But the official said the ad buy is "very small," less than one percent of the total ad spending the campaign plans in the final weeks, and it is "targeted to Wisconsin." Twin Cities stations are aired in western Wisconsin, which has long been considered a swing state in the presidential race.
"It is not about putting Minnesota in play," the official said.
The news of the Obama ad buy in Minnesota comes as the Associated Press is reporting Republican Mitt Romney's campaign is also planning to air Minnesota ads for the first time in his general election campaign.

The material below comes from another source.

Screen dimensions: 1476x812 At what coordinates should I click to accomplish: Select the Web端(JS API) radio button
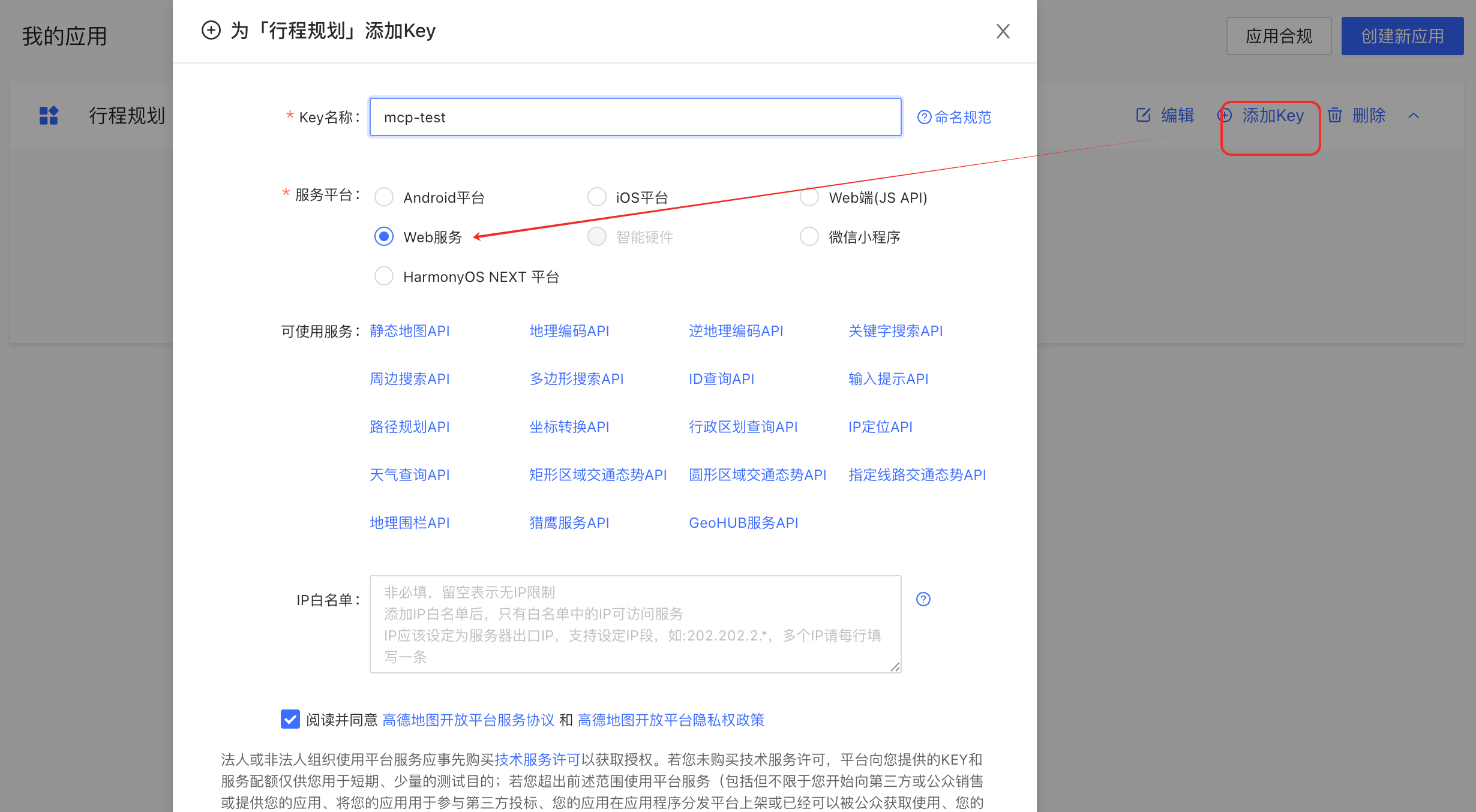(x=809, y=197)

It is not clear whether the spending is designed to woo voters in the state's battleground neighbors or because the campaign believes Minnesota is winnable.
Neither Obama nor Romney's ad buys appear to be very sizable.
By the end of the day Friday, public files indicated Romney had bought about $29,000 worth of ad time on two Twin Cities stations (KSTP and KARE) and Obama had purchased $15,000 worth of time on KMSP. Public filing of advertising information sometimes lags behind the actual purchase.
Republicans said Obama's buy indicated he believes he is embattled in Minnesota. The Obama official said their campaign, while not taking Minnesota for granted, is not moving the state to the threatened column.
Minnesota has given its ten electoral votes to the Democratic presidential campaign in every election since 1972.